Entscheidung des Bundesarbeitsgerichts vom 19.05.2015 – 9 AZR 725/13

Nach der Beendigung des Arbeitsverhältnisses kann der Arbeitgeber den Erholungsurlaub wegen Elternzeit nicht mehr kürzen. Die Regelung in § 17 Abs. 1 S. 1 BEEG (Bundeselterngeld- und Elternzeitgesetz), wonach der Arbeitgeber den Erholungsurlaub, der dem Arbeitnehmer oder der Arbeitnehmerin für das Urlaubsjahr zusteht, für jeden vollen Kalendermonat der Elternzeit um ein Zwölftel kürzen kann, setzt voraus, dass der Anspruch auf Erholungsurlaub noch besteht.

Die Klägerin war seit April 2007 gegen eine monatliche Bruttovergütung von zuletzt EUR 2.000,00 im Seniorenheim der Beklagten beschäftigt. Bei einer Fünftagewoche standen ihr im Kalenderjahr 36 Urlaubstage zu. Die Klägerin befand sich nach der Geburt ihres Sohnes im Dezember 2010 ab Mitte Februar 2011 bis zur Beendigung des Arbeitsverhältnisses mit Ablauf des 15.05.2012 in Elternzeit.
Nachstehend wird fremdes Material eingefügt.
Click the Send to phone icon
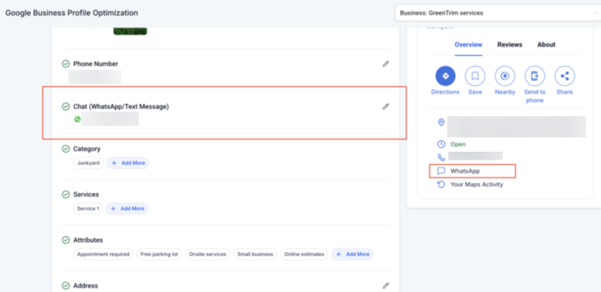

Mit Anwaltsschreiben vom 24.05.2012 verlangte sie von der Beklagten ohne Erfolg die Abrechnung und Abgeltung ihrer Urlaubsansprüche aus den Jahren 2010 bis 2012. Im September 2012 erklärte die Beklagte die Kürzung des Erholungsurlaubs der Klägerin wegen der Elternzeit. Das Bundesarbeitsgericht gab der Klägerin Recht und hat dieser deshalb Urlaubsabgeltung i.H.v. EUR 3.822,00 brutto zugesprochen. Nach der Beendigung des Arbeitsverhältnisses könne der Arbeitgeber den Erholungsurlaub wegen Elternzeit nicht mehr kürzen, weil die Regelung in § 17 Abs. 1 S. 1 BEEG, wonach der Arbeitgeber den Erholungsurlaub für jeden vollen Kalendermonat der Elternzeit um ein Zwölftel kürzen kann, voraussetze, dass der Anspruch auf Erholungsurlaub noch besteht. Daran fehle es, wenn das Arbeitsverhältnis beendet ist und der Arbeitnehmer Anspruch auf Urlaubsabgeltung hat. Nach der neueren Rechtsprechung des Bundesarbeitsgerichts ist der Anspruch auf Urlaubsabgeltung nicht mehr Surrogat des Urlaubsanspruchs, sondern ein reiner Geldanspruch. Dieser verdankt seine Entstehung zwar urlaubsrechtlichen Vorschriften. Ist der Abgeltungsanspruch entstanden, bildet er jedoch einen Teil des Vermögens des Arbeitnehmers und unterscheidet sich in rechtlicher Hinsicht nicht von anderen Zahlungsansprüchen des Arbeitnehmers gegen den Arbeitgeber. Damit konnte die Beklagte nach der Beendigung des Arbeitsverhältnisses am 15.05.2012 mit ihrer Kürzungserklärung im September 2012 den Anspruch der Klägerin auf Erholungsurlaub wegen der Elternzeit nicht mehr verringern.

Fazit:

Insbesondere das Urlaubsrecht befindet sich in einem ständigen Wandel. Nach der sog. Surrogatstheorie war der Urlaubsabgeltungsanspruch ein Surrogat, ein reiner Ersatz, für den Urlaubsanspruch. Ging der Urlaubsanspruch nach Beendigung des Arbeitsverhältnisses unter, so galt dies automatisch für den Urlaubsabgeltungsanspruch. Nach neuerer Rechtsprechung ist es nun so, dass wenn sich der Urlaubsanspruch einmal in einen Abgeltungsanspruch umgewandelt hat, wie dies bei der Beendigung des Arbeitsverhältnisses der Fall ist, dieser den Regeln ganz normaler Zahlungsansprüche unterliegt. Folglich kann dieser Zahlungsanspruch nicht mehr wie ein reiner Urlaubsanspruch wegen der Elternzeit gekürzt werden.